▶ **TASK TO CARRY OUT**: Please rename "Open" to "Launch" everywhere in the listing below, leaving every other word as it is. Omit the pictures from your copy.

═══ EXERCISE INPUT ═══

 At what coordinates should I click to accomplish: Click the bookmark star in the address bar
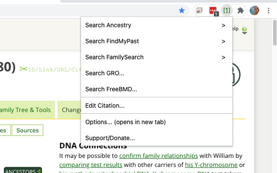pos(182,10)
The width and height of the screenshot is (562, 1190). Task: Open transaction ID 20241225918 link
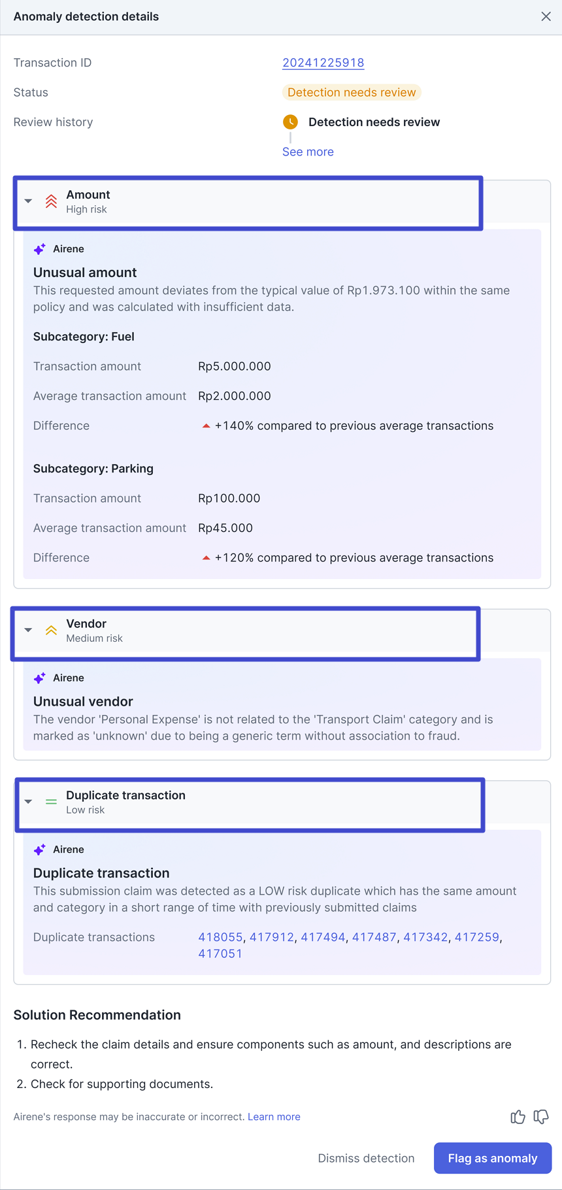[323, 63]
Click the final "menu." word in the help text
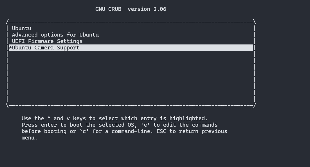The height and width of the screenshot is (167, 310). (30, 138)
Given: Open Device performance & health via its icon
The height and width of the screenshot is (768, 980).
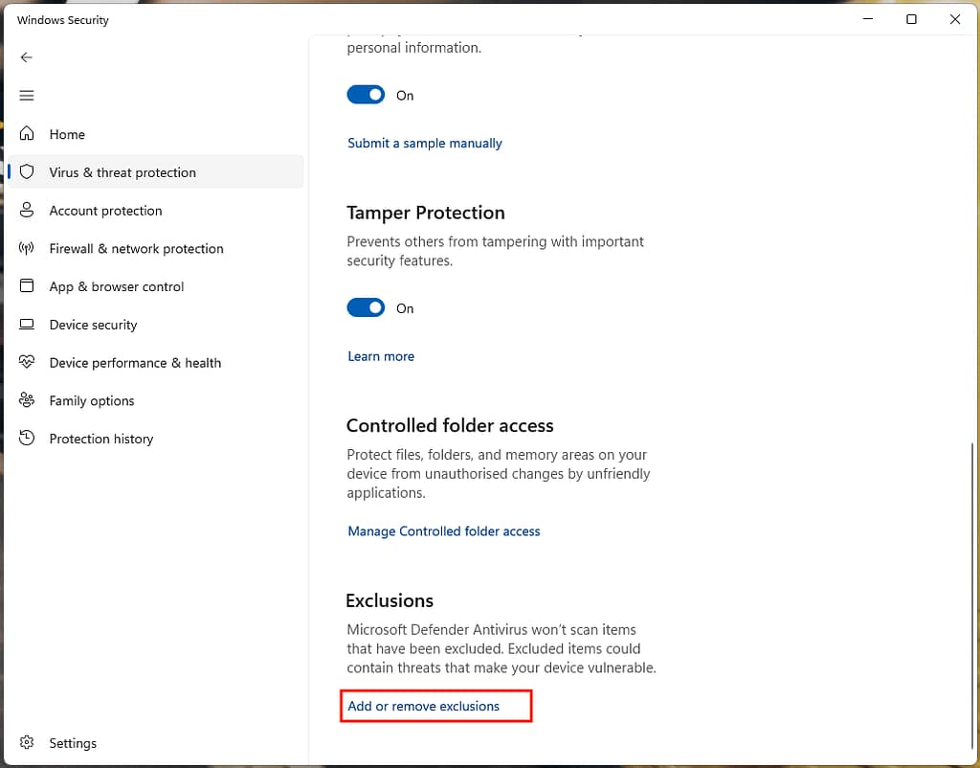Looking at the screenshot, I should (27, 363).
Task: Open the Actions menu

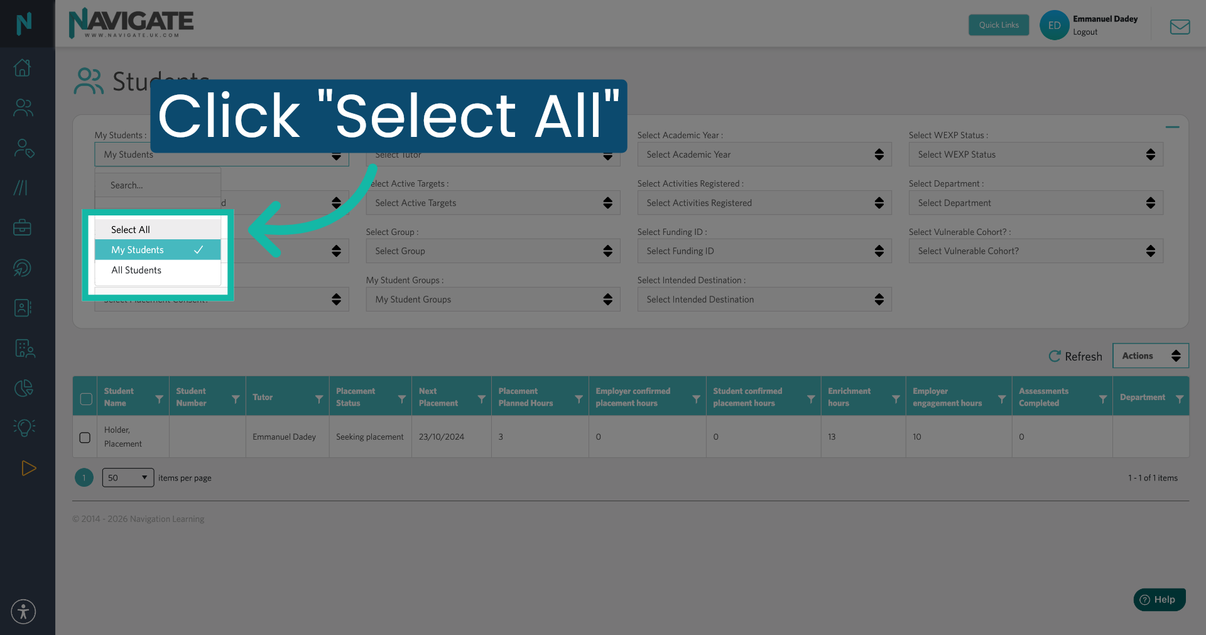Action: click(x=1150, y=355)
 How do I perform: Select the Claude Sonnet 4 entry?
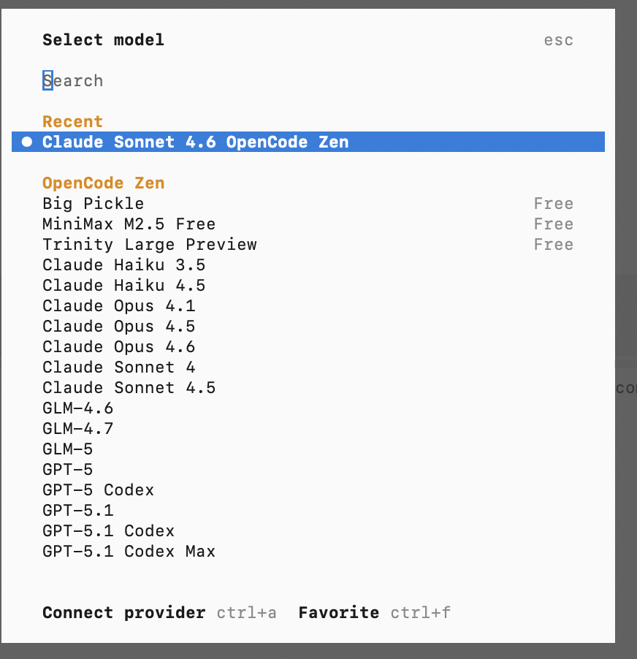[x=118, y=367]
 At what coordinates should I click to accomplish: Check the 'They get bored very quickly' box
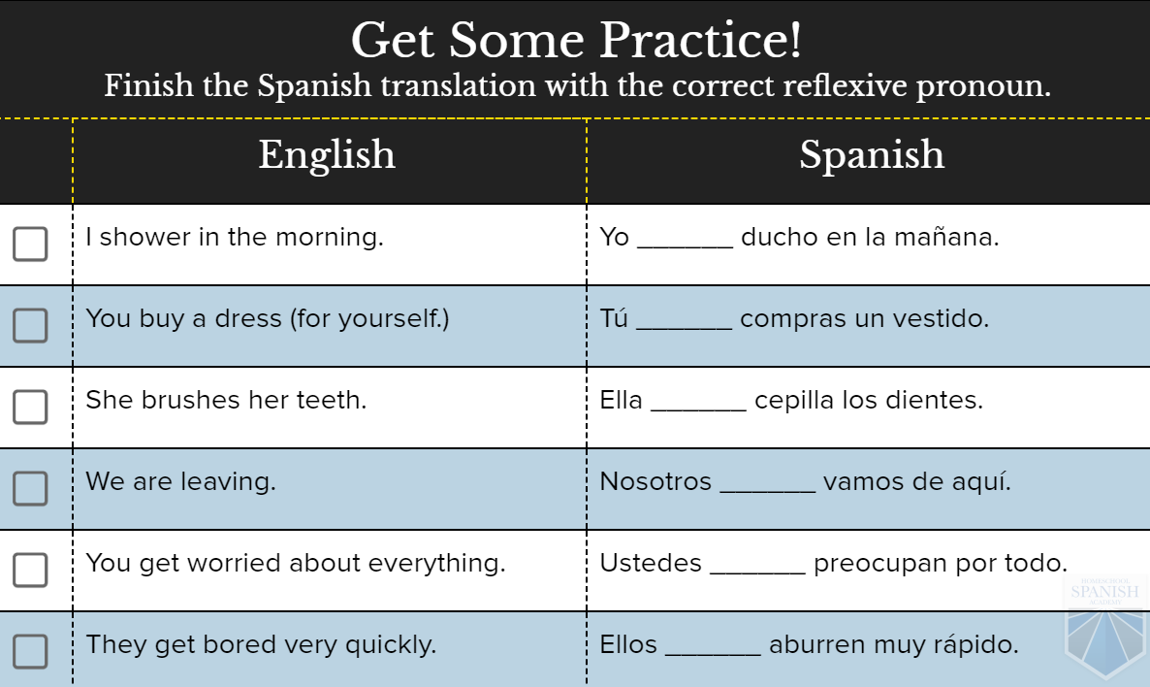pos(30,652)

═══

▶ **TASK OUTPUT**:
 At what coordinates should I click to accomplish: Click the bookmark star in the address bar
pos(182,10)
The width and height of the screenshot is (562, 1190). Task: Launch transaction ID 20241225918 link
[323, 63]
Click the final "menu." word in the help text
The height and width of the screenshot is (167, 310). (30, 138)
Given: Launch Device performance & health via its icon
The height and width of the screenshot is (768, 980).
Looking at the screenshot, I should (27, 363).
Task: Launch the Actions menu

Action: click(x=1150, y=355)
 How do I perform: Select the Claude Sonnet 4 entry?
[x=118, y=367]
 At what coordinates should I click to accomplish: Check the 'They get bored very quickly' box
pos(30,652)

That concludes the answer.